Start of Exercise data

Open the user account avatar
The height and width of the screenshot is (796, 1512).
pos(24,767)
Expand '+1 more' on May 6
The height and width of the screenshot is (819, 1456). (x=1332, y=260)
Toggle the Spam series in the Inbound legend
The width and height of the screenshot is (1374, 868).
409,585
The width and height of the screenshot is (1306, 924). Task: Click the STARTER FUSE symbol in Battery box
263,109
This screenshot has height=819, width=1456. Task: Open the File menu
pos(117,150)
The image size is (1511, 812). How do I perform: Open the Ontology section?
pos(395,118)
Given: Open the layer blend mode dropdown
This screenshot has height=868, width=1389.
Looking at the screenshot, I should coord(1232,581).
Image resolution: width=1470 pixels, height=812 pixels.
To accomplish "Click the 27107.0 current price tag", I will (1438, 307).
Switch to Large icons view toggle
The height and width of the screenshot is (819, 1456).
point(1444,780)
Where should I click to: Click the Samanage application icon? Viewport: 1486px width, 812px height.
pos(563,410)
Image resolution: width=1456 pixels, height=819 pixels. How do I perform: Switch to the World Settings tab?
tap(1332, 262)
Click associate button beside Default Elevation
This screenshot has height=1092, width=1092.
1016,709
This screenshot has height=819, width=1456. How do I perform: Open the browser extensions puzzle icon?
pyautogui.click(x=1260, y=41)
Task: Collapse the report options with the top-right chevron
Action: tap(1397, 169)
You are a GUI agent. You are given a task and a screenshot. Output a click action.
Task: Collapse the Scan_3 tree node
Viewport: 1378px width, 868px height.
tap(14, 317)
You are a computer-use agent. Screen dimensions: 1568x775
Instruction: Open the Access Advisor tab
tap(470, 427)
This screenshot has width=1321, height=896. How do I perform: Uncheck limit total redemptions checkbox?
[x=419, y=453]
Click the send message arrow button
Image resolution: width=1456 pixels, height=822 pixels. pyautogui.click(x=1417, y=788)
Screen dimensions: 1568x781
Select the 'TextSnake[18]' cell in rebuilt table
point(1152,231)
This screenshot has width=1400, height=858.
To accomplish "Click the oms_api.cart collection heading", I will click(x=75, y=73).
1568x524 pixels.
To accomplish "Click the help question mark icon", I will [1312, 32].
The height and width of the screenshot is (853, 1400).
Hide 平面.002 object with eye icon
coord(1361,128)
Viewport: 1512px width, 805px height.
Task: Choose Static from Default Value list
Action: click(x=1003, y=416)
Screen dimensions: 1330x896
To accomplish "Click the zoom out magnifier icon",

End of Exercise data

**Try it:** Your task is to quote the lines above, beginning with the first and ending with the one that holds "Screen dimensions: 1568x781".

**Answer:**
Open the user account avatar
The height and width of the screenshot is (796, 1512).
pos(24,767)
Expand '+1 more' on May 6
The height and width of the screenshot is (819, 1456). (x=1332, y=260)
Toggle the Spam series in the Inbound legend
The width and height of the screenshot is (1374, 868).
409,585
The width and height of the screenshot is (1306, 924). Task: Click the STARTER FUSE symbol in Battery box
263,109
This screenshot has height=819, width=1456. Task: Open the File menu
pos(117,150)
The image size is (1511, 812). How do I perform: Open the Ontology section?
pos(395,118)
Given: Open the layer blend mode dropdown
This screenshot has height=868, width=1389.
Looking at the screenshot, I should coord(1232,581).
Image resolution: width=1470 pixels, height=812 pixels.
To accomplish "Click the 27107.0 current price tag", I will (1438, 307).
Switch to Large icons view toggle
The height and width of the screenshot is (819, 1456).
point(1444,780)
Where should I click to: Click the Samanage application icon? Viewport: 1486px width, 812px height.
pos(563,410)
Image resolution: width=1456 pixels, height=819 pixels. How do I perform: Switch to the World Settings tab?
tap(1332, 262)
Click associate button beside Default Elevation
This screenshot has height=1092, width=1092.
1016,709
This screenshot has height=819, width=1456. How do I perform: Open the browser extensions puzzle icon?
pyautogui.click(x=1260, y=41)
Task: Collapse the report options with the top-right chevron
Action: tap(1397, 169)
You are a GUI agent. You are given a task and a screenshot. Output a click action.
Task: Collapse the Scan_3 tree node
Viewport: 1378px width, 868px height.
tap(14, 317)
You are a computer-use agent. Screen dimensions: 1568x775
Instruction: Open the Access Advisor tab
tap(470, 427)
This screenshot has width=1321, height=896. How do I perform: Uncheck limit total redemptions checkbox?
[x=419, y=453]
Click the send message arrow button
Image resolution: width=1456 pixels, height=822 pixels. pyautogui.click(x=1417, y=788)
Screen dimensions: 1568x781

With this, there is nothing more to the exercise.